● **Given passage**:
High school seniors get crash course in DUI in time for prom, graduation


     A 17-year-old Watsonville High School student was unlicensed and under the influence of alcohol and anti-depressants when she made an illegal u-turn on Highway 101 in Prunedale and was hit by an SUV.

     The crash, in February of 2005, also took the lives of four other young people in the car.

     Hers was one of many stories Watsonville Police officers told a group of about 300 Pajaro Valley High School seniors Wednesday during an “Every 15 Minutes” presentation. It’s called that because someone dies in an alcohol related crash every 15 minutes.

     “The No. 1 killer of police officers is traffic collisions,” said Sgt. Michael Ridgway, while explaining the one statistic cops share with young people ages 15-to 20-years-old.

     In 2007, the most recent statistics available, 13,000 people were killed in DUI driving crashes, according to the National Highway Transportation Safety Administration. Thirty-five percent of teen deaths occur in traffic collisions, the government agency reported on its website at www.nhtsa.gov. And alcohol use is one of the contributing factors in those collisions, the agency said. It is illegal for anyone under 21 to drink alcohol.

     Even if there is no collision, just being caught driving drunk is a hassle, Ridgway said, noting that the teens' drivers license will be revoked, huge fines will be due and there is a long precess to getting a license reinstated.

"Many people don't finish the whole process," he said, " and they drive on a suspended license."

     Thus begins a cycle of "chronic misdemeanors," he said.

     Working with members from the Watsonville Fire Department, American Medical Response and the California Highway Patrol, a fictitious fatal DUI crash scene was created in front of the school using wrecked cars from Speed of Light Towing.

● **Dataset content**:

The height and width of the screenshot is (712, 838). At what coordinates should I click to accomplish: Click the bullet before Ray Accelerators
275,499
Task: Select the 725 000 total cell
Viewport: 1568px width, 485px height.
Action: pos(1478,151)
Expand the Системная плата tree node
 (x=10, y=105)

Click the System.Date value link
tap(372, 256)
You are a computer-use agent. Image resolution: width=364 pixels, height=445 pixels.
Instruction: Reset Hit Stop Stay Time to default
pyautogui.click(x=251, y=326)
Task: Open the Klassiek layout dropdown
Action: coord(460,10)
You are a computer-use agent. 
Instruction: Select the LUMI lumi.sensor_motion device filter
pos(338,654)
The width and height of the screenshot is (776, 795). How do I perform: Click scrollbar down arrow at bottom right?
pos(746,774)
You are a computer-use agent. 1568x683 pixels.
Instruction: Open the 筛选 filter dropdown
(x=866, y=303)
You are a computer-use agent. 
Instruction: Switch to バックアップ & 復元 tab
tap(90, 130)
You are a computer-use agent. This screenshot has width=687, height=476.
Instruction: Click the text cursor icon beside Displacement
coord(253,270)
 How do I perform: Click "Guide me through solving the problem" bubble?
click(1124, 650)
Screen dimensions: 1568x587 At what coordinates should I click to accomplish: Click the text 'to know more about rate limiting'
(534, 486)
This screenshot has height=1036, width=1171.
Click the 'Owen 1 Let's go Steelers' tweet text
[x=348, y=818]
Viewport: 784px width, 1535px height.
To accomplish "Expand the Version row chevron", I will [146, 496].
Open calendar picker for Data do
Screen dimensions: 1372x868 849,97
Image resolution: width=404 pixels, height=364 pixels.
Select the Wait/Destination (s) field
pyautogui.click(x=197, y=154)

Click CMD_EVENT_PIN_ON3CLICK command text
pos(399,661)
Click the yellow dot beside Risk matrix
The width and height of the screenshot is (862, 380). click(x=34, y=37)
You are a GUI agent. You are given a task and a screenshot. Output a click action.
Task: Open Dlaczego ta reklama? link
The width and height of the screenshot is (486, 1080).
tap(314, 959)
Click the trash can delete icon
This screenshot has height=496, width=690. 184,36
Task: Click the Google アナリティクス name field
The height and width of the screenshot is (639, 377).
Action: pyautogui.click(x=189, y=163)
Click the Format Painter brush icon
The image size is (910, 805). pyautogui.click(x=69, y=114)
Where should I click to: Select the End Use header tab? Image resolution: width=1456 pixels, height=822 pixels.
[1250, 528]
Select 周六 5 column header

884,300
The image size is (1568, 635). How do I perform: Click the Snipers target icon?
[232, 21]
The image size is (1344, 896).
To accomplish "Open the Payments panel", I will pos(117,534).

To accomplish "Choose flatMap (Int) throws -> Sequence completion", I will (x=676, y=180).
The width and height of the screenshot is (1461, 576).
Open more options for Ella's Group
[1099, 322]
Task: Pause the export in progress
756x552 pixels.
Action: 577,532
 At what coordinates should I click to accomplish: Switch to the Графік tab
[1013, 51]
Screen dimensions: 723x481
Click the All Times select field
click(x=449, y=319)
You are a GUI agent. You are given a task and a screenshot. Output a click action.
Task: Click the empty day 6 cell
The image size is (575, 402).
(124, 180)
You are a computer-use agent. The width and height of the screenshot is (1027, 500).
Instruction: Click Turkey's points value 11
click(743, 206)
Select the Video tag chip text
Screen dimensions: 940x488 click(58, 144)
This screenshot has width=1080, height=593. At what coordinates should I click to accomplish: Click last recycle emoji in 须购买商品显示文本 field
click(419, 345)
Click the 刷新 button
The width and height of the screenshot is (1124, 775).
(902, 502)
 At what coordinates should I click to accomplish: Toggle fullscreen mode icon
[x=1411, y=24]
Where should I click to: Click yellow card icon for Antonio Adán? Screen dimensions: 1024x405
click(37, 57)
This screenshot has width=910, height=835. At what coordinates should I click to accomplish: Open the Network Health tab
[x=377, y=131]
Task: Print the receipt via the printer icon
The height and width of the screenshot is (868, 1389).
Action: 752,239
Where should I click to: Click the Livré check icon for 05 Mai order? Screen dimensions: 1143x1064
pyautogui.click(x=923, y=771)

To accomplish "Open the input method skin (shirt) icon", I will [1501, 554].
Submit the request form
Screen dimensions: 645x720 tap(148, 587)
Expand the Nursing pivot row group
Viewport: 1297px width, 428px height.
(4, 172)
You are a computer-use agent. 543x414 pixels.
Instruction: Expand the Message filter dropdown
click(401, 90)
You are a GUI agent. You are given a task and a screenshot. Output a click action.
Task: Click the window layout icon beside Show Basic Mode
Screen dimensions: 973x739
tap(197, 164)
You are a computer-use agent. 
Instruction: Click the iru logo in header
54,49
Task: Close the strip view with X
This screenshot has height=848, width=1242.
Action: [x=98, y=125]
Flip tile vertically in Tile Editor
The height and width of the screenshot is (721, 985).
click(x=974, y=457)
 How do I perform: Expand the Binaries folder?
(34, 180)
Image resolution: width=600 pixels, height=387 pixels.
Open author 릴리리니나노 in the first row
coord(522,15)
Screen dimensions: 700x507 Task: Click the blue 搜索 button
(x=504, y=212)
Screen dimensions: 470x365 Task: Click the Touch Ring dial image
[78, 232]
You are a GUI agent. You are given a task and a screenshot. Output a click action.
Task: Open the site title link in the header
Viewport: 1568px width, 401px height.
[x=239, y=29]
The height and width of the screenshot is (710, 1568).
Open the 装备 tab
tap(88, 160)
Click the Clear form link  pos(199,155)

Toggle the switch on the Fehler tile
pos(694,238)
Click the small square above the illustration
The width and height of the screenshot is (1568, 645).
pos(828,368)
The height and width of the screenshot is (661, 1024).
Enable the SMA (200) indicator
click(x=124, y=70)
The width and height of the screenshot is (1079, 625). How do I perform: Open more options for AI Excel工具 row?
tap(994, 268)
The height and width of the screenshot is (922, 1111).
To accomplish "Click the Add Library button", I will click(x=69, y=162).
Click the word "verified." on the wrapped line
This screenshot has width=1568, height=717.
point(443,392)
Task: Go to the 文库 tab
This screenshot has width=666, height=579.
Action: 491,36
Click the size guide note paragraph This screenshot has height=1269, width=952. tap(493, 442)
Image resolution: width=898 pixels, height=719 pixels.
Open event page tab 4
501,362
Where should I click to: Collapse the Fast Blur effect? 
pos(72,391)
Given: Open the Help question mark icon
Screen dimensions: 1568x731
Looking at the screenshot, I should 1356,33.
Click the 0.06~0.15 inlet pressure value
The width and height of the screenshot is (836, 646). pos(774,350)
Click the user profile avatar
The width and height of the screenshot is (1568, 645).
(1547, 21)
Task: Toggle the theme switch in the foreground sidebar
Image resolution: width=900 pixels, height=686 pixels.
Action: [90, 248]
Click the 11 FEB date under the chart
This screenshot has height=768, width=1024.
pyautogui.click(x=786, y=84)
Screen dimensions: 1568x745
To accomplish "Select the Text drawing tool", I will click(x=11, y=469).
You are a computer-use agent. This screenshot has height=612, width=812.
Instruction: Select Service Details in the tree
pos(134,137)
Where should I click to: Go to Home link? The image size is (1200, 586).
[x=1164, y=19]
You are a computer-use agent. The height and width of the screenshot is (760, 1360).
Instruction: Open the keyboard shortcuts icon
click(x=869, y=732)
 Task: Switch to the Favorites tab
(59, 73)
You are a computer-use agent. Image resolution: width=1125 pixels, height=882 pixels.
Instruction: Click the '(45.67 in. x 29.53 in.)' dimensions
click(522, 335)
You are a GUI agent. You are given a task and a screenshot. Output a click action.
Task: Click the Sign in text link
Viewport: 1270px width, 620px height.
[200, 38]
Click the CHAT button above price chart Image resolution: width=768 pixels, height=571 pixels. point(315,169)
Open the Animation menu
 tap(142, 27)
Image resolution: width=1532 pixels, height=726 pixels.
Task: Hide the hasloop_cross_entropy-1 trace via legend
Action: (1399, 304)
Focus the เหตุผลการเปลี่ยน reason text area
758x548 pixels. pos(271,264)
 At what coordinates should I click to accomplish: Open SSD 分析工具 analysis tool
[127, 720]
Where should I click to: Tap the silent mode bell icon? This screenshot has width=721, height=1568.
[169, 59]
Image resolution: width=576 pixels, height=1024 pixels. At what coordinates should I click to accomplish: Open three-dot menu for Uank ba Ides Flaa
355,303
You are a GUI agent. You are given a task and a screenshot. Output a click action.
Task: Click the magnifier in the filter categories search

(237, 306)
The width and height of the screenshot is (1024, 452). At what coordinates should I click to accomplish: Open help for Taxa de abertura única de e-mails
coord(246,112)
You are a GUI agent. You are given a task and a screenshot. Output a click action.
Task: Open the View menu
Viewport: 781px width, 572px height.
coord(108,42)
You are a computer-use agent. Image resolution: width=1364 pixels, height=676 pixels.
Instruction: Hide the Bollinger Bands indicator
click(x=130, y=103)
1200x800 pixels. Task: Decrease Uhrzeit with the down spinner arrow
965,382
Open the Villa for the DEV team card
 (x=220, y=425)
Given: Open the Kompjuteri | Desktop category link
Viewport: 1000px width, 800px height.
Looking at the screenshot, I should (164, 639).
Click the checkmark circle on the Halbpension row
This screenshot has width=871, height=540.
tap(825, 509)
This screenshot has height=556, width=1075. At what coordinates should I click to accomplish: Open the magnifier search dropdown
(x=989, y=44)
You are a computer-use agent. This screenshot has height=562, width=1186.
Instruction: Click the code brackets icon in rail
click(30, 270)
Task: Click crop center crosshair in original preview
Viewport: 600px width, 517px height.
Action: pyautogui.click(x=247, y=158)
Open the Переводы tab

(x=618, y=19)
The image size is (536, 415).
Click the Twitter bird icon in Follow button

● **Work request 1**:
Answer these from the article about the DUI presentation for high school seniors:
(a) In what month and year did the Highway 101 crash in Prunedale happen?
(b) About how many Pajaro Valley High School seniors attended the presentation?
(c) Which company supplied the wrecked cars for the staged crash scene?
● **Work request 2**:
Reproduce the part of the DUI presentation article starting at "Hers was one" and ending at "to drink alcohol.".
● **Work request 3**:
Take the article about the seniors' DUI presentation further, beginning after its final sentence.

● **Output 1**:
(a) February 2005
(b) About 300
(c) Speed of Light Towing

● **Output 2**:
Hers was one of many stories Watsonville Police officers told a group of about 300 Pajaro Valley High School seniors Wednesday during an “Every 15 Minutes” presentation. It’s called that because someone dies in an alcohol related crash every 15 minutes.

     “The No. 1 killer of police officers is traffic collisions,” said Sgt. Michael Ridgway, while explaining the one statistic cops share with young people ages 15-to 20-years-old.

     In 2007, the most recent statistics available, 13,000 people were killed in DUI driving crashes, according to the National Highway Transportation Safety Administration. Thirty-five percent of teen deaths occur in traffic collisions, the government agency reported on its website at www.nhtsa.gov. And alcohol use is one of the contributing factors in those collisions, the agency said. It is illegal for anyone under 21 to drink alcohol.

● **Output 3**:
     A Toyota minivan sat perched atop a Volkswagen Jetta. Two people were injured in the van, while one body lay in the road beside the VW’s open passenger door. Its driver sat in the car looking dazed and confused. Fake blood was splashed on the vehicles and on the ground.

     In the scenario, the VW’s driver was driving while drunk. Officers, fire and ambulance arrived with sirens blaring and lights flashing.

     The VW’s driver was removed from the vehicle and taken through several tests to determine if he was intoxicated. When he failed, he was handcuffed, put in the back of the CHP car and driven away, to jail.

     “(The presentation) is shocking, because it could be anyone of us,” said Marianela Felix, 18.

     Drama student Alex Murillo, 18, played the role of the deceased person laying next to the VW. He found the event powerful, as well.

     “If that was one of my friends laying there, it wouldn’t feel right,” he said, adding that the presentation made him think twice about driving drunk, getting in the car with someone driving drunk and letting a friend drive drunk. “I definitely would not be the same.”